- General Motors has put out a "teaser" video that shows what it has in store next for the two-seater often called "America's sports car."
- Over the next several years, GM officials told CNBC at last week's introduction, there will be a wide array of Corvette variants to follow.
- But the two models to come next will be a Corvette Convertible and a track version of the new Stingray to be dubbed the C8.R.
Little more than a week after the splashy introduction of the eighth-generation Chevrolet Corvette Stingray, General Motors has put out a "teaser" video that shows what it has in store next for the two-seater often called "America's sports car."
Over the next several years, GM officials told CNBC at last week's introduction, there will be a wide array of Corvette variants to follow, a list that will include the first-ever version to use an electrically assisted drivetrain. But the two models to come next will be a Corvette Convertible and a track version of the new Stingray to be dubbed the C8.R.
"C8" is the inside designation for the eighth-generation Corvette which marks the most dramatic transformation since the first version of the sports car rolled out in 1953. Unlike past versions, the new 'Vette will move the engine from the front to the middle of the vehicle, behind the passengers.
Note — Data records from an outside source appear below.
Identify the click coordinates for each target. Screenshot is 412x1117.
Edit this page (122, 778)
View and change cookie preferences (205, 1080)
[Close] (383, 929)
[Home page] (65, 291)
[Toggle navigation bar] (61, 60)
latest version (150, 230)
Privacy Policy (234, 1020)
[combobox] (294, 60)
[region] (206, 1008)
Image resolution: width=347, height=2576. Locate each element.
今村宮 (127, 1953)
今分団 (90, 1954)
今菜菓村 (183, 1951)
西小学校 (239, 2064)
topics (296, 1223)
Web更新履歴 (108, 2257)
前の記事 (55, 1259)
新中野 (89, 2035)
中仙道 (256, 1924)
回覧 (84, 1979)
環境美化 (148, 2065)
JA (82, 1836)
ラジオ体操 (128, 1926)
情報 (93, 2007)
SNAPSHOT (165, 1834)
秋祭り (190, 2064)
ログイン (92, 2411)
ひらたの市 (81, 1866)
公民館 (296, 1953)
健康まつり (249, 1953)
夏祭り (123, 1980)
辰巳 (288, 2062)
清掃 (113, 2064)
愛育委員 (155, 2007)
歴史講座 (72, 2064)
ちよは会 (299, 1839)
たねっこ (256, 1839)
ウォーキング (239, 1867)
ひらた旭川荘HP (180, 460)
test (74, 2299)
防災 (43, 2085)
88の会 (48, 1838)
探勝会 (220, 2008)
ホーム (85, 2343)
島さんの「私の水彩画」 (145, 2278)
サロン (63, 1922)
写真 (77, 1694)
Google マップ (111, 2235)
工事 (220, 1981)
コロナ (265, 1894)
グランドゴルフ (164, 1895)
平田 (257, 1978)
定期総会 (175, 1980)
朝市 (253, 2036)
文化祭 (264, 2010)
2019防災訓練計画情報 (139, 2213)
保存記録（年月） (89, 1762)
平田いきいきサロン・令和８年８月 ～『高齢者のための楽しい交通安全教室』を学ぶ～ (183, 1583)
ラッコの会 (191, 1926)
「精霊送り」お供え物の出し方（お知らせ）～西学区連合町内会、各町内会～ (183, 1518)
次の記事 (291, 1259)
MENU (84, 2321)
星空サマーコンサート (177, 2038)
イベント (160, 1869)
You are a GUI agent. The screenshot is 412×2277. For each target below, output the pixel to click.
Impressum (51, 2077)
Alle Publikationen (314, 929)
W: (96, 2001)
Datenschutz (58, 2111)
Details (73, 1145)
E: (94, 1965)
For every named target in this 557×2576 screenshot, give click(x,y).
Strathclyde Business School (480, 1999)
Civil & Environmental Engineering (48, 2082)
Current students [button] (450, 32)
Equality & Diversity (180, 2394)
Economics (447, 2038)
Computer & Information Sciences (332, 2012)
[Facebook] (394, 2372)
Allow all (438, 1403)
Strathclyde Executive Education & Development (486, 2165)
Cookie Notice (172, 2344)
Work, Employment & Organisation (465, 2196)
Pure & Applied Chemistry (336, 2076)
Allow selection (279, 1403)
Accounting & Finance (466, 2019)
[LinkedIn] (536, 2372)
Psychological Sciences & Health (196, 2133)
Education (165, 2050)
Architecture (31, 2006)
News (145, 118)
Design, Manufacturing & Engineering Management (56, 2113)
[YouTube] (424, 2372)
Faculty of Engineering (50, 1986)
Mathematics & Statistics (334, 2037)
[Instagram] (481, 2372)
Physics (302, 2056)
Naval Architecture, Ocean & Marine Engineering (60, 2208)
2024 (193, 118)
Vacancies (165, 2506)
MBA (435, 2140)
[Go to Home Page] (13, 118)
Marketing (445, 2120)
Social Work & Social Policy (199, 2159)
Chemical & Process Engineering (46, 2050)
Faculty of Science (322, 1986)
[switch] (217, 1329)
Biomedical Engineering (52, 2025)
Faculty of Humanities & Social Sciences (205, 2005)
It's a layout that's become common among European supercars and is meant to improve both performance and handling.
For the moment, Chevy isn't revealing much about the two models teased in the new video, other than to say that they will "be revealed fall 2019." But the images in the short teaser tell a lot about the two new versions of the Corvette.
The automaker has been experimenting with mid-engine layouts since 1960, something shown in the video where Zora Arkus-Duntov, the engineer commonly known as "the father of the Corvette," is seen strapping himself into an early prototype, dubbed the CERV1.
It was only as General Motors emerged from bankruptcy in 2010 that the company finally locked down plans to go with the mid-engine layout. Though there are some familiar Corvette design cues carried over from the current "C7" model, the new approach means a much shorter nose, with the driver now sitting more than 16 inches closer to the bumper than before.
The C8, with its much more European supercar-like dimensions, posed some real challenges for designers hoping to come up with a topless version. But they've pulled it off by switching from a classic, ragtop to a folding hardtop design. The upper portion of the car's rear body now opens like a clamshell, based on the images Chevy has released. The roof appears to fold and slide in under the C8 Corvette's distinctive flying buttresses.
Based on comments made by several project insiders at the debut of the Corvette coupe, it appears Chevy engineers have opted for low-mass materials, such as aluminum or even carbon fiber, to minimize the weight of the complex folding roof system. The lower the vehicle's overall mass, the better its handling.
Though the overall design preserves virtually every design detail of the coupe, there is one key difference: The cabriolet loses the clear glass engine cover that Chevrolet officials so proudly highlighted during a debut of the new Stingray.
Like the coupe, the Stingray Convertible will be powered by an upgraded version of Chevrolet's 6.2-liter LT2 V-8 engine making 495 horsepower and 470 pound-feet of torque. That engine is paired with a new, eight-speed double-clutch gearbox, essentially an automatically shifted manual that drivers still can control via steering wheel-mounted shifters. The coupe version is rated at "less than three seconds" 0 to 60, according to GM President Mark Reuss. Any added weight could slightly reduce the launch speed of the cabriolet version.
Along with the Convertible, the newly reduced video teases the next-generation Corvette race car, dubbed the C8.R. Though details about the Corvette street car had been leaking out for months, little is known about the track model.
The current Corvette race car, the C7.R, is powered by a 5.5-liter V-8 pumping out just under 500 horsepower. Whether Chevy will increase the pony count is uncertain but could be limited by the rules of the various series in which it competes, including the LMGTE class for Le Mans, and the GTLM class for the IMSA WeatherTech SportsCar Championship.
But even if it retains the same engine specs, the mid-engine layout is widely expected to deliver the C8.R a significant improvement in handling, a definite plus on the winding road courses it will be competing on.
One question the racing world will be waiting to have answered is whether Chevy will use any form of electrification to enhance the performance of the C8.R. The automaker has confirmed it has designed the basic eighth-generation platform with battery drive technology in mind. For the street version that eventually could include a mild hybrid, a plug-in hybrid, an electrified all-wheel-drive system, or perhaps even an all-electric driveline at some point.
For the track, battery technology is becoming increasingly commonplace, with hybrids now used by Formula One and on the Le Mans endurance series. So, it would surprise no one if the C8.R eventually opts for some form of battery-based driveline, as well.